Bir kalabalığın içindeyiz... Ama ne tuhaf bir kalabalık bu! Doğruyu görse bile, “ayıp olur şimdi” diyerek yanlışa susan, susarken onaylayan bir kalabalık... Ne çok ses var etrafta, ama ne az söz... Sanki konuşuluyor gibi, ama kimse bir şey söylemiyor. Her şey yerli yerinde görünüyor; oysa yanlışlar kibarlıkla cilalanmış, doğruysa köşe bucak saklanmış.
Bugünlerde iyilik, parlak yalan kılığında dolaşıyor sokaklarda. Vicdan ise vitrinlere konmuş, sadece bakılan ama asla el sürülmeyen bir süs eşyası gibi... Hayat, ezberlenmiş rollerin oynandığı ağır bir tiyatroya dönmüş sanki. Gülüşler içi boş kutular gibi yüzeysel, sahici olan her şey ya bastırılmış ya da boğulmuş.
Susmak, artık sadece sessiz kalmak değil.
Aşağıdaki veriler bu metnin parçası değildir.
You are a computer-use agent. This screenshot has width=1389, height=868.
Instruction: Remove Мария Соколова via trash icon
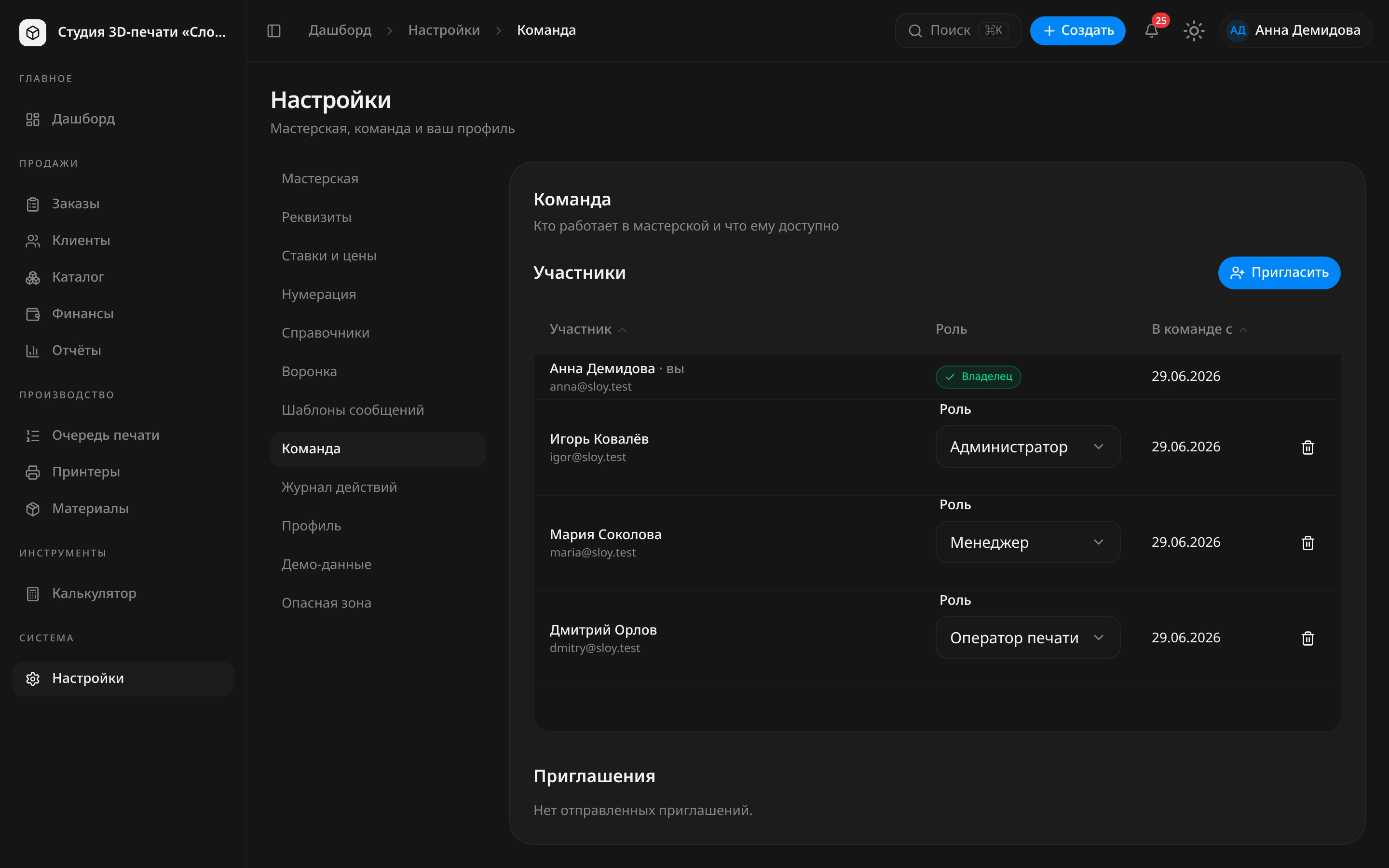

Bir sırt dönme biçimi… Görmezden gelişin sessiz yeminleri… “Bana dokunmayan yılan bin yaşasın” duasının yeni çağdaki halidir bu suskunluk. Oysa dokunmayan yılan sadece yaşlanmıyor; büyüyor, besleniyor, sonunda herkese dokunuyor.
Doğruyu söylemek, yalnız kalmakla eşdeğer görülüyor. İçten bir söz söylemek dışlanmanın davetiyesi sayılıyor. Çünkü doğru bir cümle, bazen bir ömürlük mesafe demek... İnsanlar doğruya değil, konfora yakın durmayı seçiyor artık. Ve belki de bu yüzden, sessizlik artık kırılmıyor. Herkes kendi cam fanusunda, kendi buğusuyla boğuluyor. Kimse o camın sisine parmağıyla adını yazmıyor… Silinmekten korktuğu için.
Peki...
Neydi hakikat?
Kime aitti cesaret?
Ve ne zaman unuttuk, doğrunun da bir dili ve bir bedeli olduğunu?
Bazen söz, sadece söylenmek için değil, susturulmamak içindir. Çünkü sözün sustuğu yerde, hakikat de yetim kalır.